- EXERCISE OBJECTIVE -
Tell how many lines in the data below include the word "Firefox". The answer is the number only.

Stored items:
━━━━━━━━

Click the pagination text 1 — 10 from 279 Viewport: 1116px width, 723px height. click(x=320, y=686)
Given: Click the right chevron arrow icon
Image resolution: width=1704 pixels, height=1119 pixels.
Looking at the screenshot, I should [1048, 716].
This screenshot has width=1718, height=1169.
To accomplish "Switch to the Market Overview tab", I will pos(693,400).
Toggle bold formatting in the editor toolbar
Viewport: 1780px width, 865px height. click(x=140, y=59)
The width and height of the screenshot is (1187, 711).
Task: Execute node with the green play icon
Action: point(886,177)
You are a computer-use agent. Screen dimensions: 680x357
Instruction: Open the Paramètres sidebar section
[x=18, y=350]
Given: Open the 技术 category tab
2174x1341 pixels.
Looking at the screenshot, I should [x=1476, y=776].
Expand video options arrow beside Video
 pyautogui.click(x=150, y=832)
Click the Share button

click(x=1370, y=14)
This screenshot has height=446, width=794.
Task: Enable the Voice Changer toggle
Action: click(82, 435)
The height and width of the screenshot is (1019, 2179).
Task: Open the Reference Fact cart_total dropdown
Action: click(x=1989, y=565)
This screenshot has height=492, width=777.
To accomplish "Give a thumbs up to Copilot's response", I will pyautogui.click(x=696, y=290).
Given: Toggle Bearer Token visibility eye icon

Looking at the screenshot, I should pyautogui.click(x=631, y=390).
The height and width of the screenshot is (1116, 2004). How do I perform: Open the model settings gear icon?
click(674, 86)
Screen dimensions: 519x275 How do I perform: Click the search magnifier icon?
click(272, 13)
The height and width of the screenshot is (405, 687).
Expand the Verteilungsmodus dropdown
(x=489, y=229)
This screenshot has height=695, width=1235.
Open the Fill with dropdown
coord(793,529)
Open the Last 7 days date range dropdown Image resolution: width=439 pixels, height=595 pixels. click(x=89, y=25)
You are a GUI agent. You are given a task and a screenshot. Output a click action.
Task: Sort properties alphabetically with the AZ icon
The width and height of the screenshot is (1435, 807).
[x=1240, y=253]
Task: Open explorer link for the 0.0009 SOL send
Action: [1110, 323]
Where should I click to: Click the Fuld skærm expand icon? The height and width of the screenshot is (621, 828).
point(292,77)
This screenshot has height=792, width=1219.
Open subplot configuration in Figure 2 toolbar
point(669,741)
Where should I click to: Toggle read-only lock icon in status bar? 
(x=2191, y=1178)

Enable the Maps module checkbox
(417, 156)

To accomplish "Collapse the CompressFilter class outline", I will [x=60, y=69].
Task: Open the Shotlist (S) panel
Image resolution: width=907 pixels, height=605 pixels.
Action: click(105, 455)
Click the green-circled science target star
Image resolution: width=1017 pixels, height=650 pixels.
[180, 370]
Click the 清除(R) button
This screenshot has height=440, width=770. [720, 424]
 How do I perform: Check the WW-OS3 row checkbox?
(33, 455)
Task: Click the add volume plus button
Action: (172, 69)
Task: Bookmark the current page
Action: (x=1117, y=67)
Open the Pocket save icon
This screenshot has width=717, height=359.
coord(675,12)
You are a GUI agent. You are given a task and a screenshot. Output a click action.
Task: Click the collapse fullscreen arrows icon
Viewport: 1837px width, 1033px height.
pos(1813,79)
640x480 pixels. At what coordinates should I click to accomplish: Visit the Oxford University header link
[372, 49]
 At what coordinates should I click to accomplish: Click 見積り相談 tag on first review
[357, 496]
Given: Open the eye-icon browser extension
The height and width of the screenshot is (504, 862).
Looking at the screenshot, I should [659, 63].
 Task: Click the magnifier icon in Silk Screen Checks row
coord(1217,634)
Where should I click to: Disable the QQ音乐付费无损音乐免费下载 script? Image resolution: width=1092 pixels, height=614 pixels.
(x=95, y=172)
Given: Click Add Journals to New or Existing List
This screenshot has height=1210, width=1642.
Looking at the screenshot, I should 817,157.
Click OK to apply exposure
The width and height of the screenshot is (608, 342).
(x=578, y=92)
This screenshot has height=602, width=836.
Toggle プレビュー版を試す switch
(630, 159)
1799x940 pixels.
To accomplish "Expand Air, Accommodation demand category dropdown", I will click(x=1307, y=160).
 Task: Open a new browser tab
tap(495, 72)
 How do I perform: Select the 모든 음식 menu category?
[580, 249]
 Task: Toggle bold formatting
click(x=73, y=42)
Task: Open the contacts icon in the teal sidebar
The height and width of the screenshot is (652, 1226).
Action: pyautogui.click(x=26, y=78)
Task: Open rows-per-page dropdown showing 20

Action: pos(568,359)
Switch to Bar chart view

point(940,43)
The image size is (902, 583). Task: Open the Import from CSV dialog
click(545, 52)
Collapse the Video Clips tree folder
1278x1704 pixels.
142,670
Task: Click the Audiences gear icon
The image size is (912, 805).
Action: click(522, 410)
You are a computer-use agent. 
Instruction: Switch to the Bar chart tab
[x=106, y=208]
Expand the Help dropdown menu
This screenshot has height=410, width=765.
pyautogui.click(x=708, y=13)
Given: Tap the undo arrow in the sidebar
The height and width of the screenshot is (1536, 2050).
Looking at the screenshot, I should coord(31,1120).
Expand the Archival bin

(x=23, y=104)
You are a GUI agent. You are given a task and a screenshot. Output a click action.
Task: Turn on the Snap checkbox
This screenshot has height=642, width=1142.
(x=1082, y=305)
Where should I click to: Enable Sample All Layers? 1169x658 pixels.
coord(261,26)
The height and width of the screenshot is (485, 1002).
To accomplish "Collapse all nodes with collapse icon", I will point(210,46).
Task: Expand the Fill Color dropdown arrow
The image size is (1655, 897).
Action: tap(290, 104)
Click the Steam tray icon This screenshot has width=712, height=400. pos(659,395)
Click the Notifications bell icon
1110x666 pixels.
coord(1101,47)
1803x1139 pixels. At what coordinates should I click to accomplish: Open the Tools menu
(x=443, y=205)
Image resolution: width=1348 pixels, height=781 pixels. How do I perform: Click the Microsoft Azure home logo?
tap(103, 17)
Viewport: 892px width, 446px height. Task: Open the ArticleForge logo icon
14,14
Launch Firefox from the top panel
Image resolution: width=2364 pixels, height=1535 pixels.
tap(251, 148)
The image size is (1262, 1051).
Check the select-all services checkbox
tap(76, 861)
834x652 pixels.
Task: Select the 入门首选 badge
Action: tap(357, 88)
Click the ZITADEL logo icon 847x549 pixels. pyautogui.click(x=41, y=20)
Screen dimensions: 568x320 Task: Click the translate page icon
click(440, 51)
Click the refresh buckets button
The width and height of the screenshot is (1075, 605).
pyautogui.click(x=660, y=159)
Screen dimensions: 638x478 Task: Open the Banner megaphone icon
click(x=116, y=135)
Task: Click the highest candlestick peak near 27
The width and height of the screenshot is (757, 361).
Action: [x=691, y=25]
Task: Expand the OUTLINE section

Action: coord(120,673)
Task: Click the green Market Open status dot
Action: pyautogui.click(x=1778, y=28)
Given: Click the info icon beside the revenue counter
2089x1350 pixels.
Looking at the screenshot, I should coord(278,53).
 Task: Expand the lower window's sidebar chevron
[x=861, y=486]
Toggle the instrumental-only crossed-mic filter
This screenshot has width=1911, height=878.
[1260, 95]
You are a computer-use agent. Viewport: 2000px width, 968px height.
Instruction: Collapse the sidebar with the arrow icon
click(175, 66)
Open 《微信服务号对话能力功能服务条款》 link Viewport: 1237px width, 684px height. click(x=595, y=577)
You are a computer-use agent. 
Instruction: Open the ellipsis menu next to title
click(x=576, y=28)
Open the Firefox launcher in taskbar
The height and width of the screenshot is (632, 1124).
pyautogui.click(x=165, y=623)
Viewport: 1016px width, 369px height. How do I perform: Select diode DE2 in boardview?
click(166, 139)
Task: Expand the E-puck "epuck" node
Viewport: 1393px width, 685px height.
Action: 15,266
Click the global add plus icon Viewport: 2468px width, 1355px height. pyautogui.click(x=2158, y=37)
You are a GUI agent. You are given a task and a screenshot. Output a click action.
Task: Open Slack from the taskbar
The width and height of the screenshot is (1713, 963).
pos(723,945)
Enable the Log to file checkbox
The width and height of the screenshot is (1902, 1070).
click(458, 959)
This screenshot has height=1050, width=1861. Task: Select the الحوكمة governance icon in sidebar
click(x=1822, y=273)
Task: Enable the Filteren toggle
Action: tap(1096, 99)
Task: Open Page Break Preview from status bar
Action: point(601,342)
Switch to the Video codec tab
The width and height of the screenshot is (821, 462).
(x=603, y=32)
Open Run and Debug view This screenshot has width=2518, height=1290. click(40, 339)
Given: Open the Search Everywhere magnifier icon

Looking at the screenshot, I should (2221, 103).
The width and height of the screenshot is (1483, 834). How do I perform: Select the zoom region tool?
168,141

━━━━━━━━

- EXERCISE SOLUTION -
2